Here is a list of top five stocks to buy based on various technical parameters
United Spirits: BUY| Target Rs 2,350| Stop Loss Rs 1,150| Upside 7%
United Spirits went through a phase of sharp decline in the last one month as it corrected from the peak of Rs 2,428 and made a minor swing low of Rs 2,114. However, selling pressure came to an end after the stock found support around the 50% retracement mark of the entire move from Rs 1,820 to the recent high.
The same also coincided with the midpoint of current four-digit gann channel (i.e. Rs 2,117). Also, an appearance of morning Doji star candle pattern is seen on the daily chart, which makes this stock more attractive around these levels.

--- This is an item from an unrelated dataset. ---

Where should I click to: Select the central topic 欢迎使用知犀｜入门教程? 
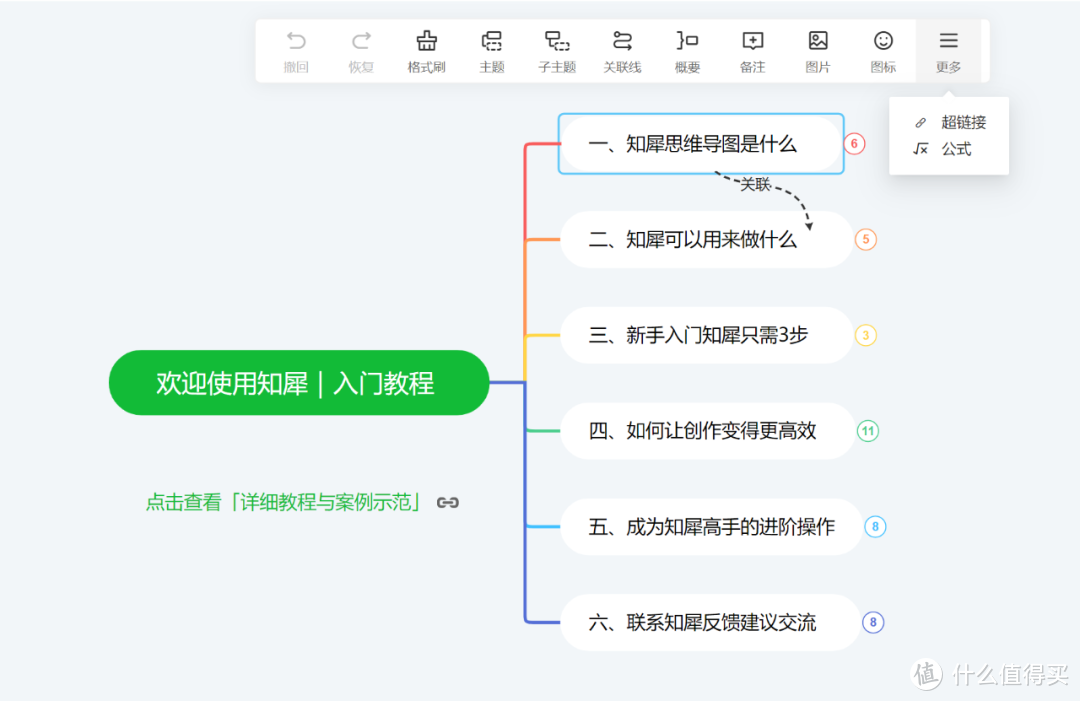click(298, 382)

It is a reversal pattern, which is bullish in nature, and ideally takes place at the end of the downtrend. The pattern suggests that Thursday’s rally could last for few more days.

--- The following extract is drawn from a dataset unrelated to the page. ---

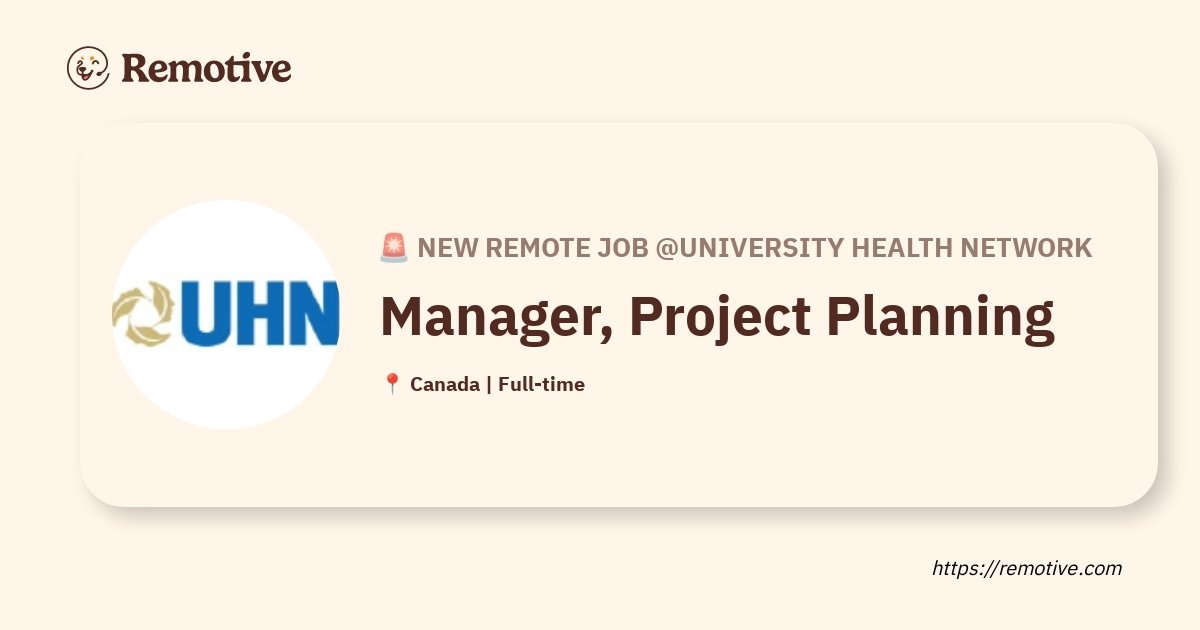Click the red siren emoji icon
Viewport: 1200px width, 630px height.
[x=394, y=247]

Multiple points of support has resulted into a strong pullback and we expect the recent momentum to continue towards Rs 2,350 in the near term. Traders can buy United Spirits above Rs 2,200 with a stop loss of Rs 1,150 and a target of Rs 2,350.
MCX: BUY| Target Rs 1,355| Stop Loss Rs 1,170| upside 8 percent
MCX had a torrid time from December 2016 until early February 2017, as it declined from Rs 1,413 to a low of Rs 1,086. However, harmonic set-up on the daily chart showed bullish implications of ABCD pattern.

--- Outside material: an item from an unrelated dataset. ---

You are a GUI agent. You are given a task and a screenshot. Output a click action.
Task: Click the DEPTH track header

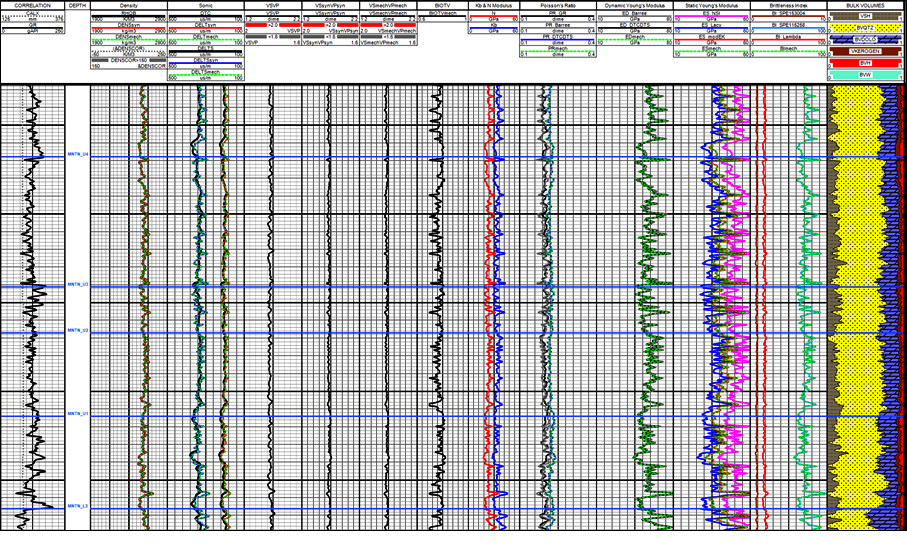78,5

The stock took support around the lower-end of the four-digit gann channel (1,086) before entering into a period of consolidation at the bottom. In Wednesday’s session, it confirmed a move from the recent consolidation zone and also a breakout from the downward sloping trendline.
Selling pressure exhausted around the support of its long-term ascending trendline (in place since February 2016). The same also coincides with the support of its 50-WMA. The confluence of support between Rs 1,070-1,090 provided a base for the resting phase, which is likely to act as strong support in the medium term.
Based on above rationales, IIFL recommends a buy on MCX above Rs 1,220 for a target of Rs 1,355 with a stop loss of Rs 1,170.
Wipro: BUY| Target Rs 550| Stop Loss Rs 490| Upside 8 percent
IT stocks have been consolidating at lower levels. But Wipro appears to be an early leader on the technical charts. It under-performed for the entire period of 2015 as the price broke below the support of the ascending trendline and it made a low of Rs 408 (back in November 2016).
The presence of 100-Monthly moving average and midpoint of the previous gann channel resulted in an exhaustion of selling pressure. Moreover, multiplication of 90 degrees by applying a square of 9 from the significant high of Rs 678 was placed around Rs 400.
After that, it went through a period of consolidation and gradual recoveries. On the weekly time frame, the stock regained control above its downward sloping trendline as well as its 187-DMA, which suggests that the stock has put in a major turnaround.
IIFL expects the stock to continue its recent momentum after it confirmed a breakout from rounding bottom pattern on the short-term charts. Traders can buy Wipro above Rs 509 with a stop loss of Rs 490 for the target of Rs 550.
Tata Global Beverages: BUY| Target Rs 166| Stop Loss Rs 144| upside 10 percent
After making a strong bottom of Rs 114 earlier in November 2016, the stock went through a phase of bottoming out. It is a phase win which stock tends to move within a narrow range, without providing any expensive movement either side.
In January 2017, it regained control above its 187-DMA which brought an end to a period of sideways action. Moreover, multiplication of 180 degrees by applying a square of 9 from the significant high of Rs 158 was placed around Rs 112, which led credence to the bottom formed in November 2016.
Post a sharp rally in early January 2017, the stock went entered into another phase of consolidation. The period of sideways action faced hurdle around the midpoint of the current gann channel (i.e. 145).
However, price volume breakout was confirmed in Thursday’s trade as the stock staged a rectangular pattern breakout. Based on above-mentioned parameters, IIFL expects the stock to witness follow-up buying in next few sessions. Traders can buy the stock above Rs 151 with a stop loss of Rs 144 and a target of Rs 166.
Federal Bank: BUY| Target Rs 102| Stop Loss Rs 83 | Upside 16 percent
Federal Bank has been consolidating at the top after a strong rally between December and February 2017. From the last one month, it has been moving sideways between Rs 83 and Rs 89.
However, in recent phase of consolidation, the stock continues to find support around its 21-DMA. On several occasions, it staged a rally in last few weeks from the critical moving average support.
In fact, the same is acting as a strong support since January 2017. Moreover, it continues to trade above the 2-digit gann number of 81, implying strength in the recent sideways phase.
Since it is an up trending stock, traders should always use any phase of consolidation and also breakout from the same to build a long position. A confirmation of a move above Rs90 would result in an upside breakout and the stock could attempt Rs 102 in the medium term.
Based on above rationales, IIFL recommends a buy on Federal Bank above Rs 88 with a stop loss of Rs 83 and a target of Rs 102.